If the model is causal, $$\mathbf y_t \in \mathcal Y$$ only depends on $$\mathbf x_{1:t}$$ and not on $$\mathbf x_{t+1:T}$$, i.e. there is no leakage of information from the future. This causality constraint is essential for autoregressive modeling, e.g. in word-level or character-level language modeling.

#### Background

As I have shown in the previous post, recurrent networks are dedicated sequence models that maintain a vector of hidden activations that are propagated through time (Graves, 2012). They have gained tremendous popularity due to prominent applications to language modeling and machine translation.

Convolutional networks, however, have been applied to sequences for decades (Sejnowski, 1987) as well, and they were prominently used for speech recognition in the 80s and 90s. More recently, convolutional networks were applied to sentence/document classification (Zhang, 2015), machine translation (Kalchbrenner, 2016) and audio synthesis (van den Oord, 2016). The results indicate that convolutional architectures can outperform recurrent networks on tasks such as machine translation and audio synthesis.

In the original TCN paper (Bai, 2018), the authors conduct a systematic evaluation of generic convolutional and recurrent networks for sequence modeling. The models are evaluated across a broad range of standard tasks that are commonly used to benchmark recurrent networks. They ascertain that a simple convolutional architecture like the TCN outperforms canonical recurrent networks such as LSTMs across a diverse range of tasks and datasets, while demonstrating longer effective memory. Thus, they conclude that the common association between sequence modeling and recurrent networks should be reconsidered, and convolutional networks should be regarded as a natural starting point for sequence modeling tasks.

#### Temporal Convolutional Network

In the following, you will learn about the TCN structure and its basic architectural elements. It is inspired by recent convolutional architectures for sequential data and combines simplicity, autoregressive prediction, and very long memory. The TCN is designed from two basic principles:

- The convolutions are causal, meaning that there is no information leakage from future to past.
- The architecture can take a sequence of any length and map it to an output sequence of the same length just as with an RNN.

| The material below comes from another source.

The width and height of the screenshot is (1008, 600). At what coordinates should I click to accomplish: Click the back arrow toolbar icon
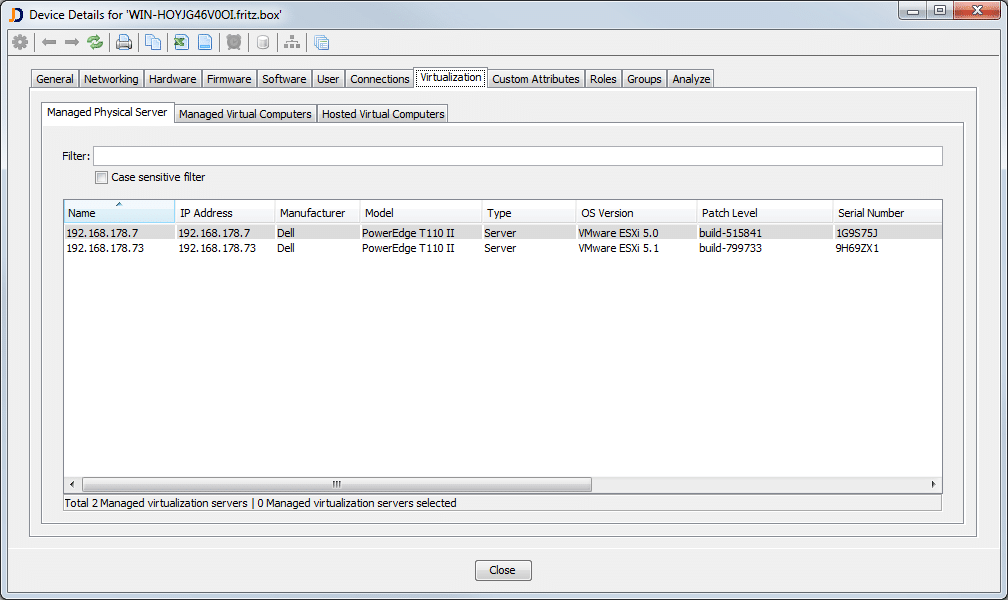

To achieve the first point, the TCN uses causal convolutions, i.e., convolutions where an output at time *t* is convolved only with elements from time *t* and earlier in the previous layer. To accomplish the second point, the TCN uses a 1D fully-convolutional network architecture, where each hidden layer is the same length as the input layer.

##### Dilated Convolution

Simple causal convolutions have the disadvantage to only look back at history with size linear in the depth of the network, i.e. the receptive field grows linearly with every additional layer. To circumvent this fact, the architecture employs dilated convolutions that enable an exponentially large receptive field. More formally, for an input sequence $$\mathbf x \in \mathbb R^T$$ and a filter $$h:\{ 0, \dots, k-1\} \rightarrow \mathbb R$$, the dilated convolution operation $$H$$ on element $$x$$ of the sequence is defined as

$$H(x) = (\mathbf x *_d h)(x) = \sum_{i=0}^{k-1} f(i) \, \mathbf x_{s-d\cdot i}$$

where $$d = 2^\nu$$ is the dilation factor, with $$\nu$$ the level of the network, and $$k$$ is the filter size. The term $$s-d\cdot i$$ accounts for the direction of the past. Dilation is equivalent to introducing a fixed step between every two adjacent filter taps, as it can be seen in the following figure:

Dilated Convolution.

Using larger dilation enables an output at the top level to represent a wider range of inputs, thus effectively expanding the receptive field of a CNN. There are two ways to increase the receptive field of a TCN: choosing lager filter sizes $$k$$ and increasing the dilation factor $$d$$, since the effective history of one layer is $$(k-1) \, d$$.

##### Residual Block

Another architectural element of a TCN are residual connections. In place of a convolutional layer, TCNs employ a generic residual module. Each residual block contains a branch leading out to a series of transformations $$\mathcal F$$, whose outputs are added to the input $$\mathbf x$$ of the block

$$o = \text{Activation} \big(\mathbf x + \mathcal F(\mathbf x)\big).$$

This effectively allows layers to learn modifications to the identity mapping rather than the entire transformation, which has been shown to benefit deep neural networks (He, 2016). Especially for very deep networks stabilization becomes important, for example, in the case where the prediction depends on a large history size ($$> 2^{12}$$) with a high-dimensional input sequence.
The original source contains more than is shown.